━━ Material shown ━━

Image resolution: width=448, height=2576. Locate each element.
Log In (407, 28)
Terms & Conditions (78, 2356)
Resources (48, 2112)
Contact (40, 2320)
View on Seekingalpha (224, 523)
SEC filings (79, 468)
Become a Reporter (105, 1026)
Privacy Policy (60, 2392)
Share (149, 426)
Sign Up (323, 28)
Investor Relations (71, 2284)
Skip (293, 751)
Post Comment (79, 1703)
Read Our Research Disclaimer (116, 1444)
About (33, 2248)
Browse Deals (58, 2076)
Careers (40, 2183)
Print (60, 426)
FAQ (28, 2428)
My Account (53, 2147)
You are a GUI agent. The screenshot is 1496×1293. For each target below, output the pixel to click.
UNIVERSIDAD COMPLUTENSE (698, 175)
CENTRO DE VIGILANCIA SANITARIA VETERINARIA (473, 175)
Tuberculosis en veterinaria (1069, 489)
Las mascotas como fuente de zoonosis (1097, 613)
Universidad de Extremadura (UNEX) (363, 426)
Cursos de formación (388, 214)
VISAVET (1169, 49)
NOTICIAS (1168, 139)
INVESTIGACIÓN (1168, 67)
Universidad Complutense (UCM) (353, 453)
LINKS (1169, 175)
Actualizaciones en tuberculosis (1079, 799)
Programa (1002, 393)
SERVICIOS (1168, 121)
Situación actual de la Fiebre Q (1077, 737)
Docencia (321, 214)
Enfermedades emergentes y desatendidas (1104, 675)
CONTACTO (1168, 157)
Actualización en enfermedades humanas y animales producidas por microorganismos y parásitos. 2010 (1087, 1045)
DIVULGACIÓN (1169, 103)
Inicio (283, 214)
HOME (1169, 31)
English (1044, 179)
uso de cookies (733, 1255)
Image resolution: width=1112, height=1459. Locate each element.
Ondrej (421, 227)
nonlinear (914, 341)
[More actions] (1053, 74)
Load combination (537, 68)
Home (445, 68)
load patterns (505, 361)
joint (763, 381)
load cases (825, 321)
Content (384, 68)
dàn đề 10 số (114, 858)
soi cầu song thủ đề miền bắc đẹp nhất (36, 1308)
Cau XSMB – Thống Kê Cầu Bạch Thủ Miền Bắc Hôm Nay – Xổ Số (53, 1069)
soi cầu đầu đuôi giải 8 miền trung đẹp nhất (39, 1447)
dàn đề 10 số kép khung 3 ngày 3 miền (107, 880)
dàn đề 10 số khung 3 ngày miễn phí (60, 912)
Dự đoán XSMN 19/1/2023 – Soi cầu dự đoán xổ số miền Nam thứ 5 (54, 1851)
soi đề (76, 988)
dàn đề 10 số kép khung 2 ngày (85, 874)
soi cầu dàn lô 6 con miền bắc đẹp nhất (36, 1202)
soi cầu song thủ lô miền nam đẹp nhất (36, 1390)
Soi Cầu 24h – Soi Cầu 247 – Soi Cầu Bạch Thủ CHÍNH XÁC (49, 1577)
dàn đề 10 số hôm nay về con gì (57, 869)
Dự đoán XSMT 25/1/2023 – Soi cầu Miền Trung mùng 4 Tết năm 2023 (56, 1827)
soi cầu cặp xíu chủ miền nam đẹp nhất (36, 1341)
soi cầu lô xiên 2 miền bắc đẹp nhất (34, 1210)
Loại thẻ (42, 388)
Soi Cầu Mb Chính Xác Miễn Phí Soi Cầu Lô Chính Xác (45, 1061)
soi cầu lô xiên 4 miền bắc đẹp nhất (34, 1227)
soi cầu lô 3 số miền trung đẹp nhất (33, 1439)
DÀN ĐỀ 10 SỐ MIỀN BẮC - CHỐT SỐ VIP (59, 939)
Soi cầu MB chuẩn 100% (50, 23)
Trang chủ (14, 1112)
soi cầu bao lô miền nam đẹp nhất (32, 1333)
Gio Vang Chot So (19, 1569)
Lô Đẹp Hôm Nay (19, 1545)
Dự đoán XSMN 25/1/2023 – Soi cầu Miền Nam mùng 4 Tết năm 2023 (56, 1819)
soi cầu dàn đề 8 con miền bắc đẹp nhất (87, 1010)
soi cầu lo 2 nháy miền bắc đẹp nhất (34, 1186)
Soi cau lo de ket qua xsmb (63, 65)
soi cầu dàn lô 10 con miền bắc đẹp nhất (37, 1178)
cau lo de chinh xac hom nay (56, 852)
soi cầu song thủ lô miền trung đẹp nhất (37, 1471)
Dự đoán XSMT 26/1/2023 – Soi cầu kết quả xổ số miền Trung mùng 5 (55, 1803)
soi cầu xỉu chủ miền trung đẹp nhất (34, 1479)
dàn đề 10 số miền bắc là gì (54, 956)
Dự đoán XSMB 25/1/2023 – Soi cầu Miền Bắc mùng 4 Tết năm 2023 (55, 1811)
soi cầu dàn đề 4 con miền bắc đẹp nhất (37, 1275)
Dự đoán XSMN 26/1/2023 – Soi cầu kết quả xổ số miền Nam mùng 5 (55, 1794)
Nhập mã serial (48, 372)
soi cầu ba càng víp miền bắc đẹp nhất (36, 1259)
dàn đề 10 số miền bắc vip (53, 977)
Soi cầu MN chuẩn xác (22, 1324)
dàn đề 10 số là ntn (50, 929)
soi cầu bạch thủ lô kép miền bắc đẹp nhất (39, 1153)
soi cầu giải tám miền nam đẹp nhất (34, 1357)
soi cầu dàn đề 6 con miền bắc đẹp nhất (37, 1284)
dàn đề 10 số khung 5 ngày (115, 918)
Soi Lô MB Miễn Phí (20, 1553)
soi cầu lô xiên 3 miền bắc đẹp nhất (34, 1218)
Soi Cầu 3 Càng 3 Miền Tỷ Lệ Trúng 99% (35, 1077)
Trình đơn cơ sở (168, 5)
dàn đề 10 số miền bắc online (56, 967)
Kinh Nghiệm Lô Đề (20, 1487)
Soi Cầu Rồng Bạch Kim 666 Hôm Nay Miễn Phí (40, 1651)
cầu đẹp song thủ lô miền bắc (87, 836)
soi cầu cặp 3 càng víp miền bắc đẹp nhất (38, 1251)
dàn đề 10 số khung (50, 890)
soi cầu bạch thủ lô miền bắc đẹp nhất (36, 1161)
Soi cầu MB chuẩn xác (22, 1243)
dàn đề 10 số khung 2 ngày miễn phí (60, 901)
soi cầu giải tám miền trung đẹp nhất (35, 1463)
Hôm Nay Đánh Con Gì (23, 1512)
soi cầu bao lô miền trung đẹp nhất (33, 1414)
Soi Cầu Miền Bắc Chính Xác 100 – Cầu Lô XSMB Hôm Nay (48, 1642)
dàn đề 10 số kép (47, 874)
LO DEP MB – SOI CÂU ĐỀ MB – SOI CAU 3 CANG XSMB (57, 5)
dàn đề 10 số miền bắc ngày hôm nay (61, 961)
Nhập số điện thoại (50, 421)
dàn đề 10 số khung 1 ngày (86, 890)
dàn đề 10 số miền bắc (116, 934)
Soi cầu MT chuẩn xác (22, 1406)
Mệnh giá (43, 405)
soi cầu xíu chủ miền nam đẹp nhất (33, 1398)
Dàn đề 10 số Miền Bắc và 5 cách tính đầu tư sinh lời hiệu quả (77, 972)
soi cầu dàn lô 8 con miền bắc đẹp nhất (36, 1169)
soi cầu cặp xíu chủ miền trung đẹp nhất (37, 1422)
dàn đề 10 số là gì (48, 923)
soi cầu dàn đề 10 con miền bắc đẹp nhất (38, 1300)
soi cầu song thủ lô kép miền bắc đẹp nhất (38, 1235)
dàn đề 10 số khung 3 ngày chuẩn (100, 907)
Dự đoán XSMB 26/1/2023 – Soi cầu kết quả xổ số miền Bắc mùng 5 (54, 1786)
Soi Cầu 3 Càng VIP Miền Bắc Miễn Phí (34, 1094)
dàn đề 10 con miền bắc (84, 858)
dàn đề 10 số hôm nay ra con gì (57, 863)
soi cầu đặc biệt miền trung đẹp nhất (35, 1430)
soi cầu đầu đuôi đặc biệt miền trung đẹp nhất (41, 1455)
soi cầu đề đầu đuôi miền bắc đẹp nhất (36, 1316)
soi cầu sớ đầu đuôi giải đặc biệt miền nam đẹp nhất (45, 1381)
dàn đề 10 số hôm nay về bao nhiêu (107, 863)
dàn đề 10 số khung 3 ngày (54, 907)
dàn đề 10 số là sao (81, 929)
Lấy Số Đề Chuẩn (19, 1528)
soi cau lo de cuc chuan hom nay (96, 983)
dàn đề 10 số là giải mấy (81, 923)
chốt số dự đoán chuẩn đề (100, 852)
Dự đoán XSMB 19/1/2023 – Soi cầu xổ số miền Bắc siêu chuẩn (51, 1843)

━━━

__What is being asked__
Rewrite the records from the line with "Dự đoán XSMT 25/1/2023" to the line with "Soi cầu MN chuẩn xác (22, 1324)", substituting "hay nhất" for each occurrence of "đẹp nhất" and leaving everything else unchanged. Output only those lines.

__Right answer__
Dự đoán XSMT 25/1/2023 – Soi cầu Miền Trung mùng 4 Tết năm 2023 (56, 1827)
soi cầu cặp xíu chủ miền nam hay nhất (36, 1341)
soi cầu lô xiên 2 miền bắc hay nhất (34, 1210)
Loại thẻ (42, 388)
Soi Cầu Mb Chính Xác Miễn Phí Soi Cầu Lô Chính Xác (45, 1061)
soi cầu lô xiên 4 miền bắc hay nhất (34, 1227)
soi cầu lô 3 số miền trung hay nhất (33, 1439)
DÀN ĐỀ 10 SỐ MIỀN BẮC - CHỐT SỐ VIP (59, 939)
Soi cầu MB chuẩn 100% (50, 23)
Trang chủ (14, 1112)
soi cầu bao lô miền nam hay nhất (32, 1333)
Gio Vang Chot So (19, 1569)
Lô Đẹp Hôm Nay (19, 1545)
Dự đoán XSMN 25/1/2023 – Soi cầu Miền Nam mùng 4 Tết năm 2023 (56, 1819)
soi cầu dàn đề 8 con miền bắc hay nhất (87, 1010)
soi cầu lo 2 nháy miền bắc hay nhất (34, 1186)
Soi cau lo de ket qua xsmb (63, 65)
soi cầu dàn lô 10 con miền bắc hay nhất (37, 1178)
cau lo de chinh xac hom nay (56, 852)
soi cầu song thủ lô miền trung hay nhất (37, 1471)
Dự đoán XSMT 26/1/2023 – Soi cầu kết quả xổ số miền Trung mùng 5 (55, 1803)
soi cầu xỉu chủ miền trung hay nhất (34, 1479)
dàn đề 10 số miền bắc là gì (54, 956)
Dự đoán XSMB 25/1/2023 – Soi cầu Miền Bắc mùng 4 Tết năm 2023 (55, 1811)
soi cầu dàn đề 4 con miền bắc hay nhất (37, 1275)
Dự đoán XSMN 26/1/2023 – Soi cầu kết quả xổ số miền Nam mùng 5 (55, 1794)
Nhập mã serial (48, 372)
soi cầu ba càng víp miền bắc hay nhất (36, 1259)
dàn đề 10 số miền bắc vip (53, 977)
Soi cầu MN chuẩn xác (22, 1324)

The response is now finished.